Film Reviews

TIFF Review: ‘Searching for Ingmar Bergman’

It’s a treat to see one master honour another

TIFF


Searching for Ingmar Bergman
(Germany/France, 99 min.)
Dir. Margarethe von Trotta
Programme: TIFF Docs (North American Premiere)

Few filmmakers have an aesthetic that is now synonymous with their names. A film is “Bergmanesque” if characters undergo struggles of belonging or faith told in dark, impressionistic atmospheres that are dreamlike and surreal, yet grounded in a hauntingly recognisable reality. The Swedish filmmaker’s influence extends to virtually any students who have immersed themselves in the canon of world cinema, discovered great old movies at revival theatres, or explored the pages of publications like Cahiers du Cinema and their discussions of auteur theory. The best tribute to Bergman, however, might be the generation of filmmakers he inspired. As the great German director Margarethe von Trotta pays tribute to Bergman on what would be his 100th birthday, she interviews a chorus of her contemporaries who, like Bergman, keep the love for cinema alive. What a treat it is to watch one master of world cinema honour another.

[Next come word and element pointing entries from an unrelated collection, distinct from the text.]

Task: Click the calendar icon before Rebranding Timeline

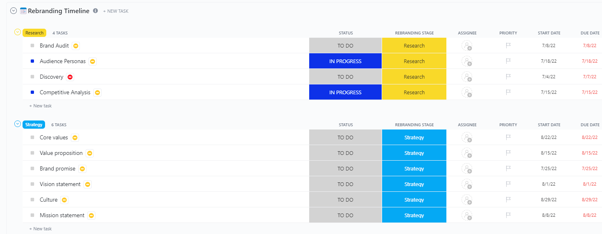Action: click(x=23, y=11)
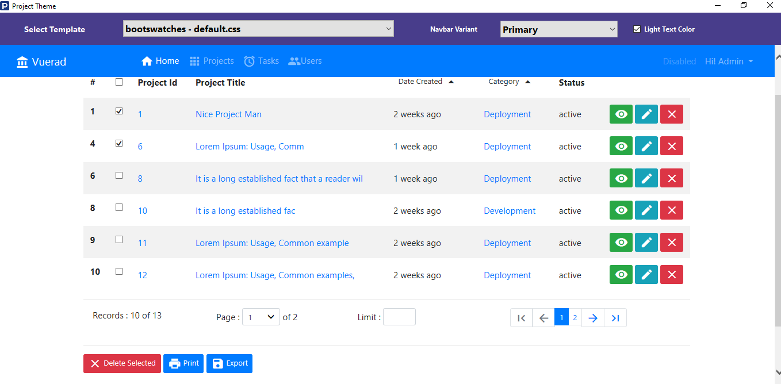View project 12 with the eye icon
Screen dimensions: 781x384
point(621,275)
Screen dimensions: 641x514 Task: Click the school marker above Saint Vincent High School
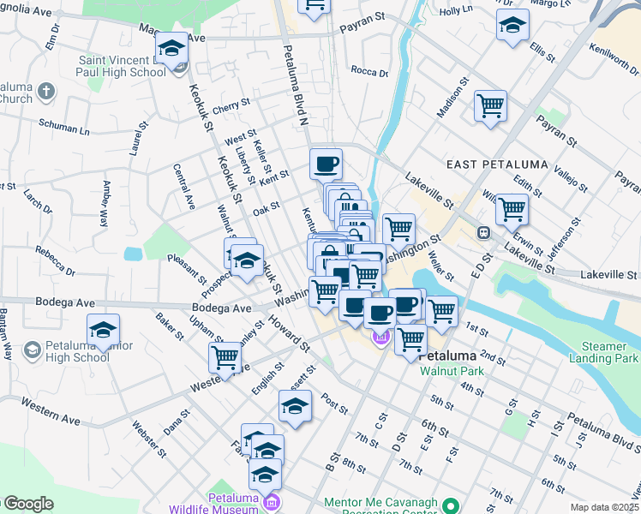tap(172, 50)
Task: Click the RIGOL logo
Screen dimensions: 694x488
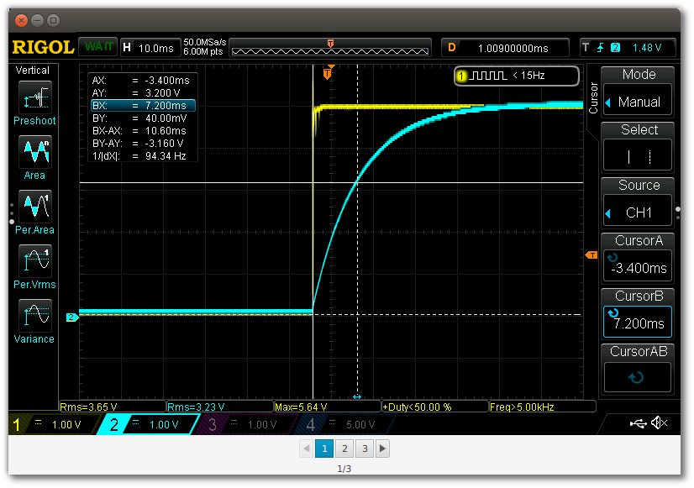Action: pyautogui.click(x=41, y=46)
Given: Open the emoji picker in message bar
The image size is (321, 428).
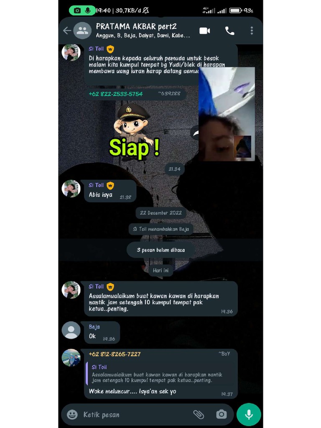Looking at the screenshot, I should 72,415.
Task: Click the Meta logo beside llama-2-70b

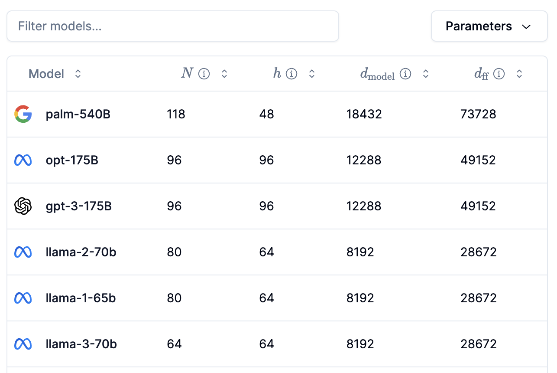Action: [x=23, y=252]
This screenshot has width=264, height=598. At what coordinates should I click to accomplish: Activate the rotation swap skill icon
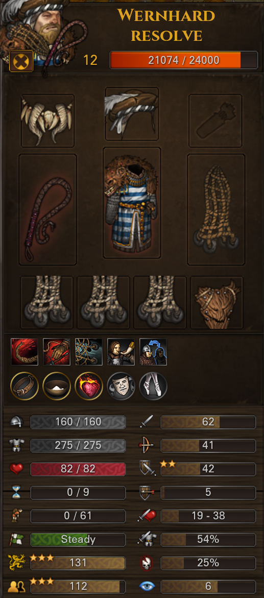click(x=153, y=352)
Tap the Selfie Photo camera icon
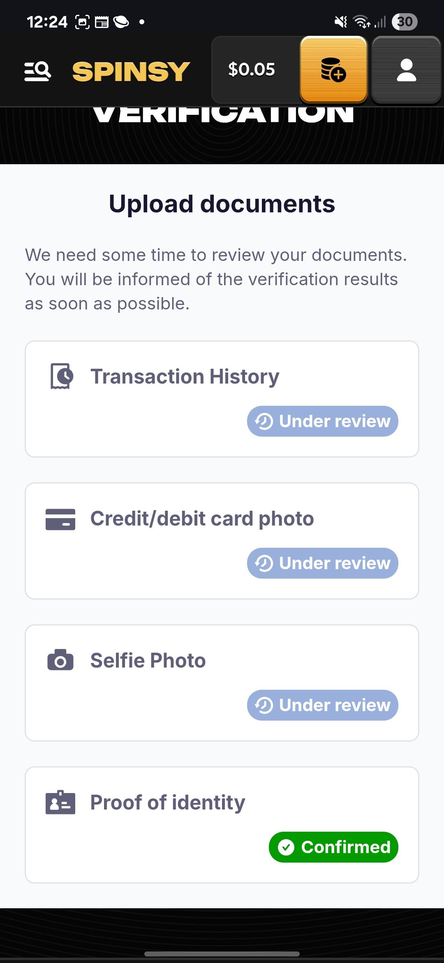Screen dimensions: 444x963 pyautogui.click(x=60, y=660)
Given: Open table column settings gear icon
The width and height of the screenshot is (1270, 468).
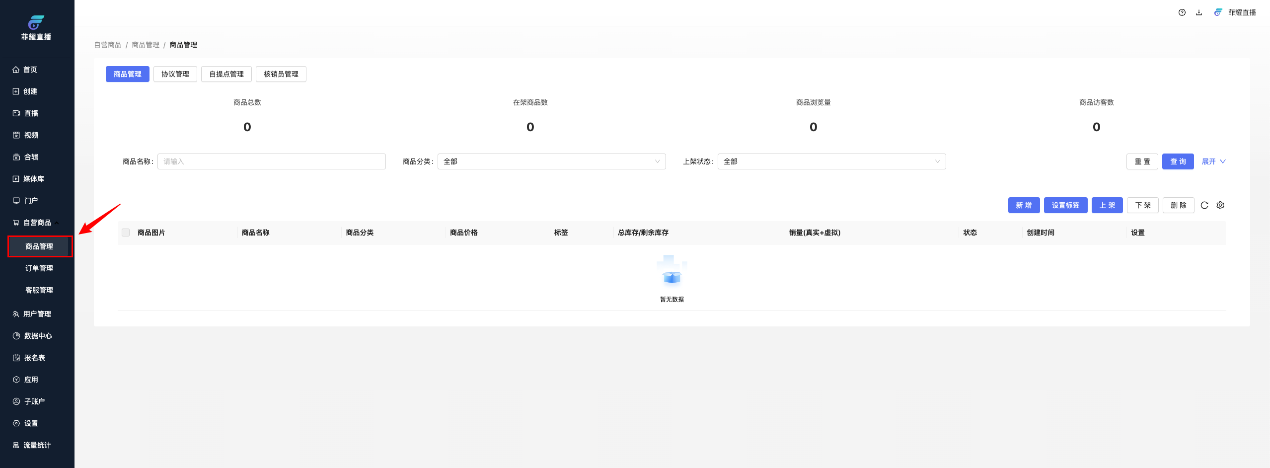Looking at the screenshot, I should point(1220,205).
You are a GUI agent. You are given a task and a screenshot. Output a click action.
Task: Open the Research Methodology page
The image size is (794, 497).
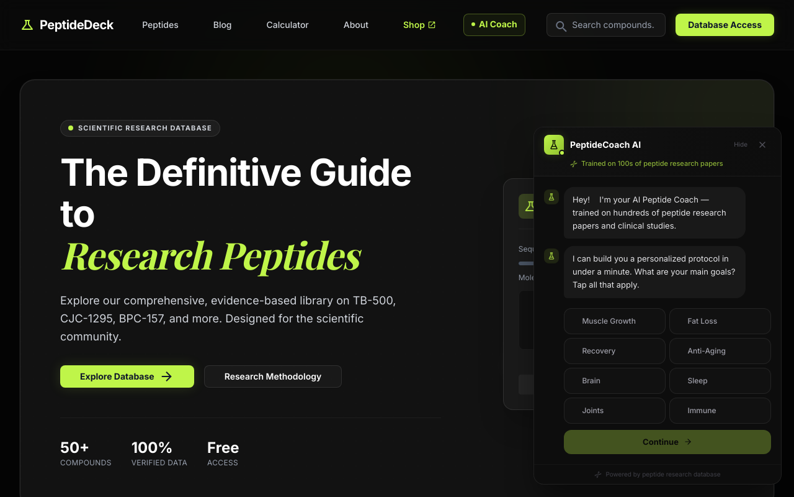[x=272, y=376]
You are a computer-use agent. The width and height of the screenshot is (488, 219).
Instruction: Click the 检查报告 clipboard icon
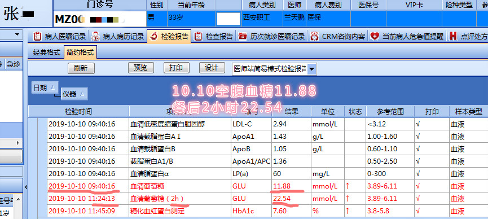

There is such sage wisdom to be found in the conversation that von Trotta enjoys with directors like Olivier Assayas, Stig Björkman, and Carlos Saura. Breaking down Bergman’s style in candid exchanges about their favourite moments of the director’s oeuvre, the pure energy of cinephilia is invigorating as one watches these veteran filmmakers discuss old movies with infectious energy. It’s like taking an intimate master class on auteur cinema in which one’s peers are masters in their own rights with not a hint of egotism.

Even better are the reflections upon Bergman’s influence on their work. Assayas and von Trotta, for example, remark that Bergmanesque moments may infiltrate their films like quotes or homages. These influences, as Assayas suggests, are unconscious citations of the great director’s work. Bergman’s impact is that he shaped how a generation of directors conceived of cinematic space and film aesthetics.

Bergman fans will especially enjoy von Trotta’s interviews with the director’s muse Liv Ullman, who still radiates the same transfixing screen presence. The two women discuss Bergman’s focus and rapport with actors while reflecting upon the longevity of a collaboration matched only by few other actor-director pairings. Ullman speaks of Bergman fondly, but fairly, as do the many other actresses who starred for him. Bergman’s long-time script supervisor Katinka Faragó, for example, says she hit her stride with the director when she proved to be the exception to his revolving door of assistants and refused to break when he berated her in order to unleash his frustration with the actors. One charm of von Trotta’s film is her ability to highlight the many talents who contribute to the success of a director’s vision, yet rarely received credit for the auteur’s work.

Von Trotta doesn’t approach Bergman’s story with a cradle to grave narrative, but she injects his biography into the analysis of his films. Tours of his childhood haunts and visits to his father’s parish, for example, contextualise the discussion of faith and spirituality in his films. Digressions into his stage drama help highlight the quality of his screenplays and the stylish theatrical lighting that proved one of his signature aesthetics.

Searching for Ingmar Bergman considers how the legacy of artists like Bergman endures from generation to generation. Von Trotta approaches this theme from two angles. First, she tracks down some of Bergman’s many children. (A womanizer, he sowed many oats and estranged himself from many children while moving from wife to wife.) His son Daniel is also a filmmaker and von Trotta enjoys a healthy conversation = that illuminates story of Bergman as a father, artist, and mentor.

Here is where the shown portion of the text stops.